Nuclear talks in Geneva
Nuclear talks in GenevaReuters

Prime Minister Binyamin Netanyhau mounted a one-man diplomatic offensive against the emerging deal between Iran and the P5+1 powers Sunday afternoon, in interviews to six media outlets from the respective P5+1 countries – USA, Britain, France, Germany, China, France and Russia.

Netanyahu told Sky News: "What Iran is seeking from Britain and the P5+1 is to keep the materials and the means to make nuclear weapons and inspect them. Keep and inspect as opposed to dismantle and remove. That's a bad deal.

“And I think what it would mean is Iran at any time could kick the inspectors aside or deceive them – it's done that in the past – and go rush to make the enriched uranium that is necessary to make atomic bombs. And they can do that within weeks or months. That's bad for Britain, bad for Europe, bad for the United States, bad for Russia, bad for China, very bad for Israel, bad for the Arabs too – bad for the world.

“My position from the start has been they shouldn't have any capacity to enrich because they don't need it for civilian nuclear energy,” he explained. “They don't need a single centrifuge. It's been the Western position that they should have a few hundred. Now we hear that the P5+1 are talking now about 1,500. But that's the spinning centrifuges.

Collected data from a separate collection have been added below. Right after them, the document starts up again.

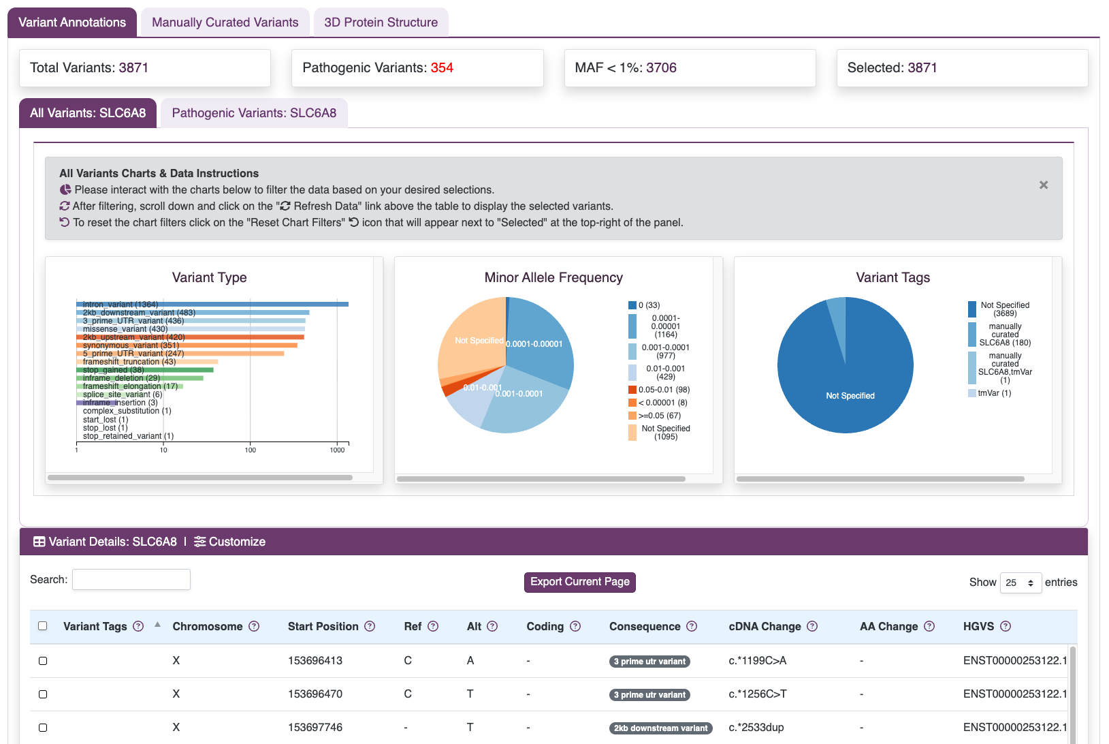
Task: Click help icon next to cDNA Change header
Action: click(812, 626)
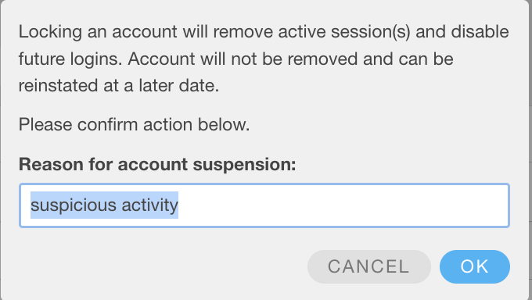Image resolution: width=532 pixels, height=300 pixels.
Task: Click the 'Reason for account suspension:' label
Action: coord(157,164)
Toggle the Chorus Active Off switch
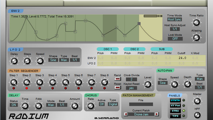The image size is (213, 120). [x=101, y=104]
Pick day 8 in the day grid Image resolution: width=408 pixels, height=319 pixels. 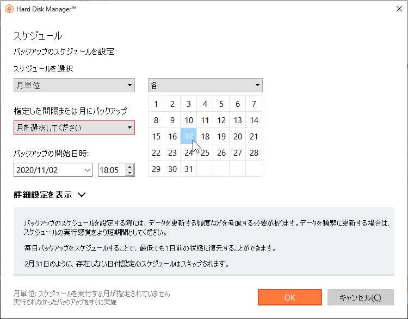coord(156,120)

"They say, well, maybe they'll have also several thousand, many thousands of centrifuges not spinning but in formaldehyde, sort of, or locked under lock and key. Okay. One day, Iran decides to break the lock and key, breakout as they say, put all these thousands of centrifuges together and they'll have the wherewithal to make a nuclear bomb in a very short time. That's a deal that Iran wants. It's a deal of surrender. And the P5+1 should reject it out of hand. They should not enable Iran to make nuclear weapons.”